I remember driving to my art class in Bellevue after working 8 hours on a maintenance crew. My work pants were covered with weed pulp from 20 different kinds of grass. “You don’t get hay fever, do you?” My boss asked.
“Not that I know of,” I said.
“Good; then grab a weed eater and start whacking the tall grass on number 9. I felt like every job I had was a test of my endurance. They afflicted my body and mind until I had to quit and hide from the boss. The golf course was like a woman with every type of body hair and nail growth. Someone had to keep her beautiful; and if she went for just a week without maintenance, things started to happen. Roots grew under the sidewalks, trash filled up in the parking lot, bushes climbed chain-link fences, and the grass grew too tall in the wrong places.

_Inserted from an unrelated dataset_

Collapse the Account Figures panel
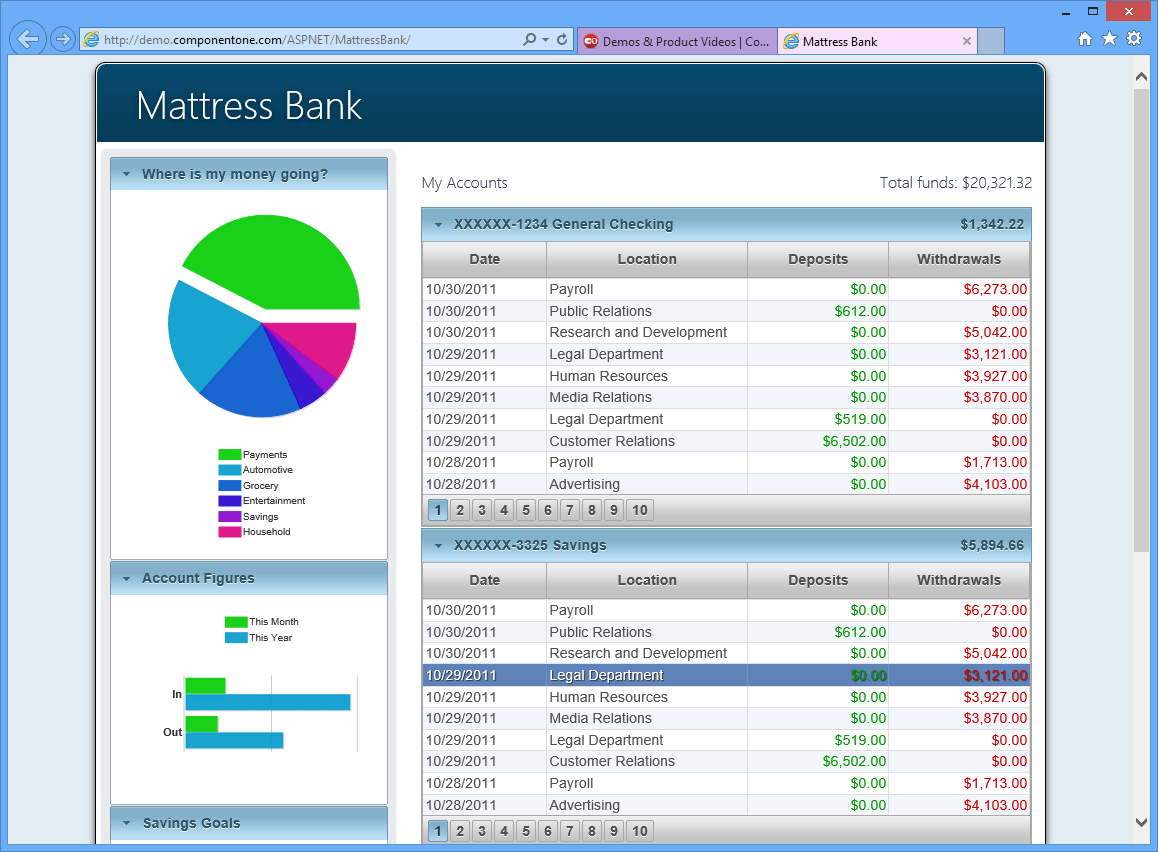 pyautogui.click(x=127, y=578)
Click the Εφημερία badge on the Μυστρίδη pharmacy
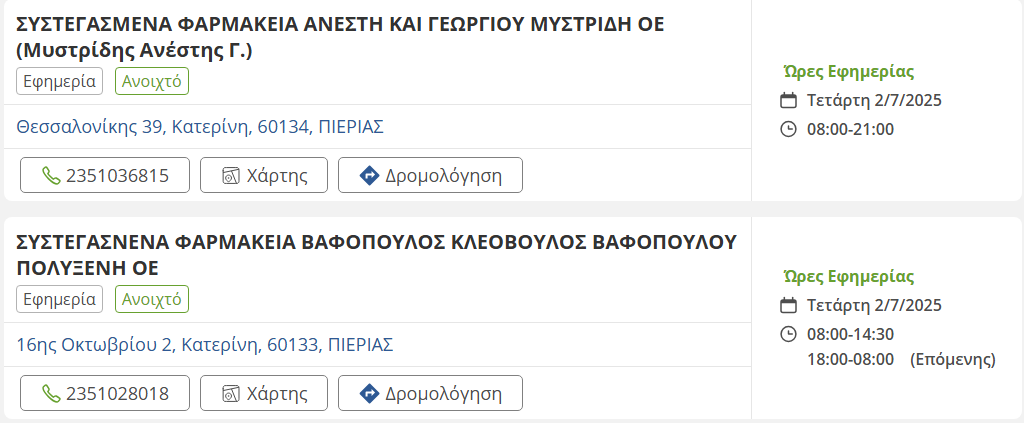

I welcomed the long drive to Bellevue. I’d listen to classical music on the radio and try to get the job out of my bones. My hands were still vibrating from the weed eater and I could hear the boss’s voice in my ear. College life was a welcome change of pace. My art history class was taught in a damp dungeon by a skinny man in his mid-forties. I think he was gay, but he didn’t advertise. I liked him because he pronounced words in French with an air of superiority and he liked to talk art. His mother kept calling him in the middle of instruction and he had to step out to reassure her. He’d come back like nothing happened and begin talking about the Native Americans.
Everyone in class wore pristine clothes. Their shoes were without marks. It took effort to be that clean. My clothes looked like a seeded grass lot, watered with sprinklers and mowed by a machine that puked oil. My mother was worried that I was going to choose maintenance as a career. My boss hoped I would. It was difficult to find guys who would wake up at 3 AM to cut grass in the dark.
That morning, Dave instructed me on my career goals. “Join the fuckin military,” he said.
“Don’t listen to him Andy. The closest he got to combat was basic training. He’s just a wannabe jarhead. Hurt his back in a routine training exercise and has been taking disability ever since.” Pete spoke sense and didn’t tell the young guys what to do.
I looked over at Bill. He didn’t say anything. He was 75 years old and reading the National Inquirer with one good eye.